Evaluating Cognitive Maps and Planning in Large Language Models with CogEval
Ida Momennejad, Hosein Hasanbeig, Felipe Vieira, Hiteshi Sharma,, Robert Osazuwa Ness, Nebojsa Jojic, Hamid Palangi, Jonathan Larson

TL;DR
This paper introduces CogEval, a systematic protocol inspired by cognitive science to evaluate cognitive abilities in large language models, revealing significant limitations in their planning and understanding of cognitive maps.
Contribution
The paper presents CogEval, a new evaluation protocol, and applies it to systematically assess planning and cognitive map abilities across eight major LLMs, uncovering notable failures.
Findings
LLMs struggle with complex planning tasks and hallucinate invalid trajectories.
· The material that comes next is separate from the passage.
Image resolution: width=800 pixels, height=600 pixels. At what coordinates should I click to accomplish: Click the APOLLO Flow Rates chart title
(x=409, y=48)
Systematic evaluation shows LLMs lack robust planning abilities.
Failures suggest LLMs do not understand underlying relational structures.
Abstract
Recently an influx of studies claim emergent cognitive abilities in large language models (LLMs). Yet, most rely on anecdotes, overlook contamination of training sets, or lack systematic Evaluation involving multiple tasks, control conditions, multiple iterations, and statistical robustness tests. Here we make two major contributions. First, we propose CogEval, a cognitive science-inspired protocol for the systematic evaluation of cognitive capacities in Large Language Models. The CogEval protocol can be followed for the evaluation of various abilities. Second, here we follow CogEval to systematically evaluate cognitive maps and planning ability across eight LLMs (OpenAI GPT-4, GPT-3.5-turbo-175B, davinci-003-175B, Google Bard, Cohere-xlarge-52.4B, Anthropic Claude-1-52B, LLaMA-13B, and Alpaca-7B). We base our task prompts on human experiments, which offer both established construct…
Peer Reviews
No public reviews on file for this paper yet. If you reviewed it on a platform where reviews are public (OpenReview, ICLR, NeurIPS, ICML), you can paste yours below so the community can read it here.
Videos
Taxonomy
TopicsTopic Modeling · Explainable Artificial Intelligence (XAI)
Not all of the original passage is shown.